“Nessun volo pindarico da critico, ma le emozioni da spettatore di cineclub”. Così Carlo Verdone spiega le ragioni dietro le “Cinque grandi emozioni” offerte da guest director al pubblico del 37° Torino Film Festival: Ordet di Carl Theodor Dreyer, Buon compleanno Mr. Grape di Lasse Hallström, Divorzio all’italiana di Pietro Germi, Oltre il giardino di Hal Ashby, Viale del tramonto di Billy Wilder.

“Devo ringraziare mio padre (lo studioso Mario, NdR) per avermi regalato al tessera del Filmstudio nel 1969, per circa dieci anni ho frequentato quel cineclub, il Tevere, l’Azzurro Scipioni, che erano seguiti da grandi educatori di cultura cinematografica. Non ho visto solo cinema italiano, Blasetti, Sordi e Totò, ma anche quello internazionale: tutto l’underground americano, Grifi, Schifano, Kenneth Anger, Andy Warhol, Yoko Ono, poi le grandi rassegne su Pabst, Dreyer, Lang e Welles”.

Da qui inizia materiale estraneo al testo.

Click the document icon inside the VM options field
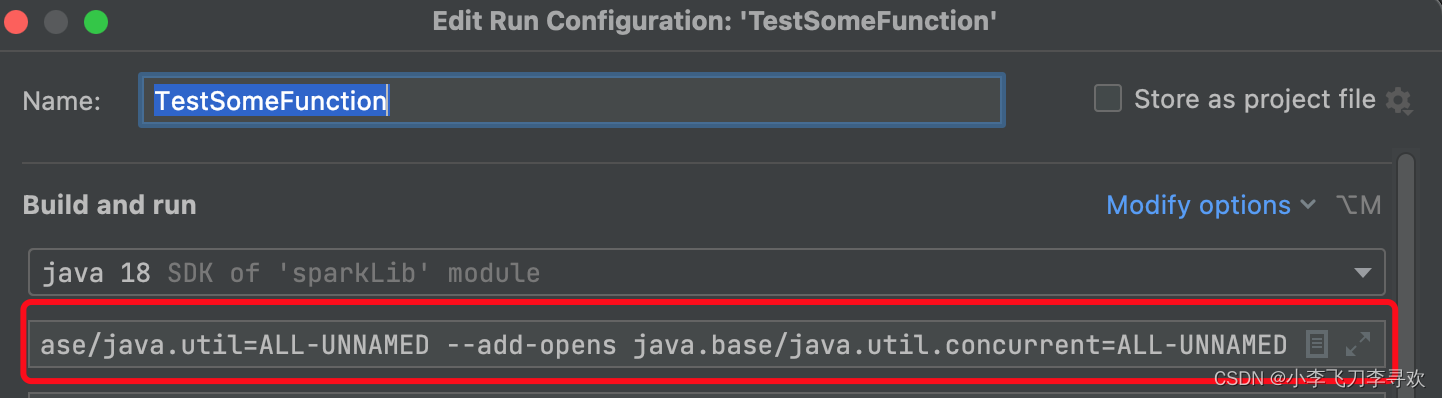Screen dimensions: 1442x398 (x=1318, y=345)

Insomma, il giovane Carlo si fece una “bella scorpacciata di film e buona cultura”. Il regista e attore ricorda come si inventò lui il titolo Buon compleanno Mr. Grape, da programmatore del cinema Roma a Trastevere: “Mi colpì tantissimo DiCaprio, bravo pure Depp, e Lasse Hallstrom in gran forma, un film poetico”.

Se la scelta di Ordet deriva dai suoi studi di storia delle religioni, “la speculazione sulla fede, sui dogmi mi interessa molto”, la scelta di Oltre il giardino dall’amore per Peter Sellers, e poi c’è “il mio regista del cuore, il più grande di commedia, Pietro Germi, e Divorzio all'italiana è un film perfetto”, Verdone ricorda come il padre Mario lo boccò a un esame di storia e critici del cinema chiedendogli di Pabst e Dreyer: “Mi interrogò per primo, feci una brutta figura. “’Si presenti alla prossima sessione”, e mi dovetti fare una cultura”.

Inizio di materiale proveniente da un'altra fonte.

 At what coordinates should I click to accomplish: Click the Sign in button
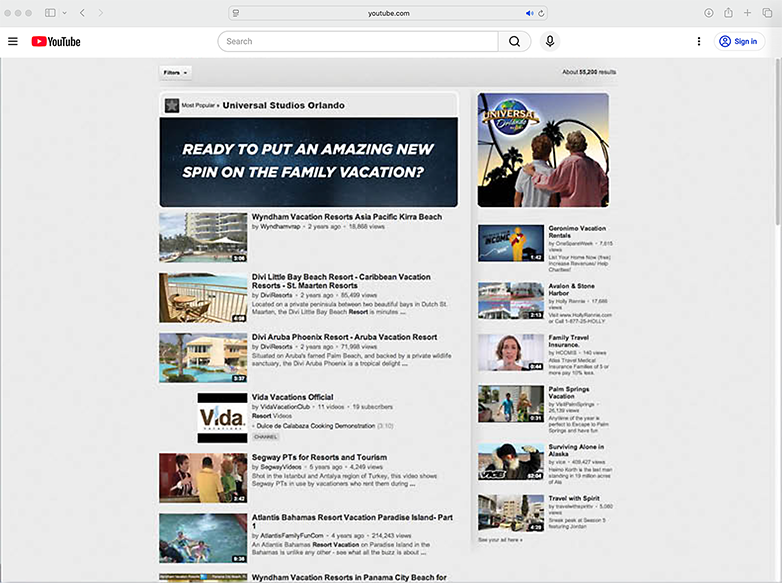point(739,41)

Poi rammenta la Super8 comprata nel 1970 da Isabella Rossellini, con cui girò “tre mediometraggi sperimentali: Poesia solare, Allegoria di primavera e, premiato a Tokyo, Elegia notturna, immagini con musica sinfonica o elettronica”. Anthony Quinn ne fu “molto colpito”, catalizzarono l’entrata al Centro Sperimentale di Carlo, che si diplomò in regia con Rossellini, ma non ci sono più: “Li ha persi la Rai, però sono convinto che quando muoio qualcuno li tirerà fuori, e mi scoprirete psichedelico, notturno, con una dolce cupezza”.

Quindi, uno sguardo sulla città che lo ospita, Torino, dove è “nato artisticamente, qui, alla Rai in via Verdi: Enzo Trapani non aveva copione, creava alla giornata, mentre il dottor Gambarotta mi sconsigliò di comprarmi una 127, dicendomi che di lì a breve mi sarei ripresentato agli studi in auto blu con l’autista: oggi quella sua previsione si è effettivamente realizzata, e mi sono commosso”.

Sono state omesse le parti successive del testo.